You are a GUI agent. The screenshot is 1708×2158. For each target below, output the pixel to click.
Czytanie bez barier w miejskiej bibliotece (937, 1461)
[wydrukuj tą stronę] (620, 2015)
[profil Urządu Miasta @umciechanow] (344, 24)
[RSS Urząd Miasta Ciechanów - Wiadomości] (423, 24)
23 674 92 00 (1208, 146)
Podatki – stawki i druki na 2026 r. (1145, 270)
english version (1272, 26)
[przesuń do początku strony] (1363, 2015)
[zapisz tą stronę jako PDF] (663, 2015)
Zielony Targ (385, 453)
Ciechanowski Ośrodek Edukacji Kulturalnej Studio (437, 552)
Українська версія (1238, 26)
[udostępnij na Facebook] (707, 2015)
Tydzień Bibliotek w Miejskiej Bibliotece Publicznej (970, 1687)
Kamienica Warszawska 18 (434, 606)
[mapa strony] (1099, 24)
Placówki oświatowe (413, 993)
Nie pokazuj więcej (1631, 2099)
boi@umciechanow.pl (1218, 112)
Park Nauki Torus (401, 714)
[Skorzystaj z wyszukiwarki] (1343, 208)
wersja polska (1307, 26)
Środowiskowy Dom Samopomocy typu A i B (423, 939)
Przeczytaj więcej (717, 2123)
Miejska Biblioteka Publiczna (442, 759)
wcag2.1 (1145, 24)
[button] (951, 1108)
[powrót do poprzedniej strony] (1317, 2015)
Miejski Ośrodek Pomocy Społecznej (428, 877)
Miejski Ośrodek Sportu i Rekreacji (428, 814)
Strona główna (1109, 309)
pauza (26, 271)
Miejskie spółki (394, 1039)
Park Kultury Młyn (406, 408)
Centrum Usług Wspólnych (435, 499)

__________________________________________________

» **Problem statement**
Your task is to find every line above containing the word "więcej" and copy it.

» **Response below**
Nie pokazuj więcej (1631, 2099)
Przeczytaj więcej (717, 2123)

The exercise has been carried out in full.